00:11:41 halekYes. Local isn't free; it just changes which constraints you can touch. You trade provider billing for hardware, heat, setup time, driver pain, and a very specific understanding of where the bottleneck sits. But the practical improvement is real. If a secondhand GPU box can run useful coding loops fast enough for reviews and patches, the fallback story changes. Teams can reserve frontier models for the hard calls and use local models for repetitive passes.
00:12:08 liraenThat pairs strangely well with OpenAI's Build Hour summary from OpenAI. GPT Realtime 2 brings GPT-5 class reasoning to voice interfaces, a 128 thousand token context window, parallel tool calling, voice cloning, tone matching, and low-latency translation. The demos were not just voice chat. They were voice-to-action: an e-commerce search agent using many tools, and an analytics agent finding a mobile Safari regression.
00:12:36 halekThe phrase I'd keep is parallel tool calling. In a voice interface, serial tool calls feel broken because the person is waiting in real time. If the model can call several tools at once, inspect UI state, and keep the conversation coherent, voice becomes a control surface for software, not a dictation layer. But then all the earlier constraints come back: sandbox, budget, trace, memory, and refusal behavior.
00:13:02 liraenSo Wednesday's through-line is not one company winning a product category. The agent now has a larger work surface. It can inspect traces, inhabit sandboxes, spend credits, consult codebase memory, run on local machines, and drive tools while a person talks.
00:13:19 halekEach surface needs a named boundary. On traces: did you preserve the evidence? In the sandbox: what can code touch? In pricing: what spends money after I walk away? In memory: which old claims still apply? On local hardware: what does this machine sustain under load?
00:13:37 liraenDoes that make LangChain's day feel bigger to you, or just more complete?
00:13:42 halekMore complete. Engine without Sandboxes would be a watcher with no safe hands. Sandboxes without Engine would be a safe place to run code, but not a loop that learns from the run. Managed Deep Agents without SmithDB would be a deploy pitch without the data layer to explain what happened. The bundle is interesting because the pieces answer each other's weaknesses.
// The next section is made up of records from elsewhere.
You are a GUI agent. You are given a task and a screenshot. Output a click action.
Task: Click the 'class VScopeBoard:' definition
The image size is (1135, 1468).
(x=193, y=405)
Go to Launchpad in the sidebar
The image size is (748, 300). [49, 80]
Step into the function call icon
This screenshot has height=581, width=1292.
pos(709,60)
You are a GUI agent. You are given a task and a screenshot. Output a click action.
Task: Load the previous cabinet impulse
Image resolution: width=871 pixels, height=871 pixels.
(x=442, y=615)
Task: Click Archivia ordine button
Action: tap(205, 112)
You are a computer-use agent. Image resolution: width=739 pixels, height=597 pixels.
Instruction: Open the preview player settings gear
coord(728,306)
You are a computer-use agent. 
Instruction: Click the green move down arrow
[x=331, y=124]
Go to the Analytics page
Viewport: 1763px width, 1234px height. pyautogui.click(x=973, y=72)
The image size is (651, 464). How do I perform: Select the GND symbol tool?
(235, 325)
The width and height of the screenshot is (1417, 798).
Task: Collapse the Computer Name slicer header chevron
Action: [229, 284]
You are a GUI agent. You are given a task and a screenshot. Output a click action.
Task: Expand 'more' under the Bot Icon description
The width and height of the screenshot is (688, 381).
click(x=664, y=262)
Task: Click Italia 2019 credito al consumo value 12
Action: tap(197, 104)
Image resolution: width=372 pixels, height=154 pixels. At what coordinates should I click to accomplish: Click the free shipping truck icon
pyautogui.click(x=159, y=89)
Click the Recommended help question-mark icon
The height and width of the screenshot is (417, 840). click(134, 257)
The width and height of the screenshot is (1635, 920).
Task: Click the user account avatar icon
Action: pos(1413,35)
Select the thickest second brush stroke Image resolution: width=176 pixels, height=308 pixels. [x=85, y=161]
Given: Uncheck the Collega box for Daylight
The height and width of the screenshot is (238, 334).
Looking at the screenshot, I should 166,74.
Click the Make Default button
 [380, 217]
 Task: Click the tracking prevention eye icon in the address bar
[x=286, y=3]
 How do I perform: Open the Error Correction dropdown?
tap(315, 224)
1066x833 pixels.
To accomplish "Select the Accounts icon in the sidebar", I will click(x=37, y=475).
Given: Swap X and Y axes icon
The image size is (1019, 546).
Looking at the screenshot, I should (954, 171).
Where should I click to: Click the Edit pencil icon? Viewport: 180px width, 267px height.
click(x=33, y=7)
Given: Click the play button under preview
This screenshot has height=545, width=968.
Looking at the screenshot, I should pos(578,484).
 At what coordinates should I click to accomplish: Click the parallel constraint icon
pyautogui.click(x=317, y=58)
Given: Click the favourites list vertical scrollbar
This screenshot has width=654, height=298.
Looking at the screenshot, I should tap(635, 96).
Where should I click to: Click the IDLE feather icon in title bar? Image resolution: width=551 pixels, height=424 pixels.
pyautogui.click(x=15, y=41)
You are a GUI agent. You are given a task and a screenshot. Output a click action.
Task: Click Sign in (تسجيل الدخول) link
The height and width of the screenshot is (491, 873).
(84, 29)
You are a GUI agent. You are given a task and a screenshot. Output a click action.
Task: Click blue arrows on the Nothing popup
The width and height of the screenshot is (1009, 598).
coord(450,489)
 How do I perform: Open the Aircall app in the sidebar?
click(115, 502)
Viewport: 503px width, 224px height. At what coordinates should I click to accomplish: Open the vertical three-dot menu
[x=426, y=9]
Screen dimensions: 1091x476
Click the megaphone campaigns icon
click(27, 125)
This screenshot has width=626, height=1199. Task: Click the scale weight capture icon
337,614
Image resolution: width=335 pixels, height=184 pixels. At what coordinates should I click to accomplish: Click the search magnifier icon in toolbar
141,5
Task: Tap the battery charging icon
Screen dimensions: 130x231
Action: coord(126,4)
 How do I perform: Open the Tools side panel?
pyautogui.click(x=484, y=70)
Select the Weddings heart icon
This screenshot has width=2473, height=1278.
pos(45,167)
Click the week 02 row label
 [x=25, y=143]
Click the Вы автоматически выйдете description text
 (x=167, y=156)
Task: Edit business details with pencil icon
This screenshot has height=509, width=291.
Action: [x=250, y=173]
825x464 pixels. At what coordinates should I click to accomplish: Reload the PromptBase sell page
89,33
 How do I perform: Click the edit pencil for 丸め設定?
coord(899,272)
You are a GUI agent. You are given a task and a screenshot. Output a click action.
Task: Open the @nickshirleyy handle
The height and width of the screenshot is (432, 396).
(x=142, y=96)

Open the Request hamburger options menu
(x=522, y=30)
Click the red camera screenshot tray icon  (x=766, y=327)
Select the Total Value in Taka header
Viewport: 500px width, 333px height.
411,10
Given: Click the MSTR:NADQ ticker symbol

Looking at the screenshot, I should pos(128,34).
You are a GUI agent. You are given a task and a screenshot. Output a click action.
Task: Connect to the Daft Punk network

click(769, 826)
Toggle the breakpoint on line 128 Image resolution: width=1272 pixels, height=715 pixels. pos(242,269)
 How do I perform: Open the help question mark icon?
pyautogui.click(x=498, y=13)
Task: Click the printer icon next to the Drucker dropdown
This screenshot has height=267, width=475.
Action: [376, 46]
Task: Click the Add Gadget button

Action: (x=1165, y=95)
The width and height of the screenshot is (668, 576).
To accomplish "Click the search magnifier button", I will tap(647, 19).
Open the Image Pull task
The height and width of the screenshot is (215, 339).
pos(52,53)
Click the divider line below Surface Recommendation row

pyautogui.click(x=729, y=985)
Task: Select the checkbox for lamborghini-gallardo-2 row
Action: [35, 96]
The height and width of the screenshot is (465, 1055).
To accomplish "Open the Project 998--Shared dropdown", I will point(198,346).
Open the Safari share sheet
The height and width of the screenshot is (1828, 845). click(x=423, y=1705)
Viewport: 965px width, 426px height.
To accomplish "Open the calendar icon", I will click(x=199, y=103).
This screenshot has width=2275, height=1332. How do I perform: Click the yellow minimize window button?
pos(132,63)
00:14:04 liraenThen I'll carry the audit trail around the agent's own interventions into Thursday. If Engine proposes a patch and an evaluator, I want to see the trace that led to it, the sandbox that tested it, the credit bucket that paid for it, and the human who accepted it. That chain decides whether agent self-improvement becomes engineering practice or just another invisible automation promise.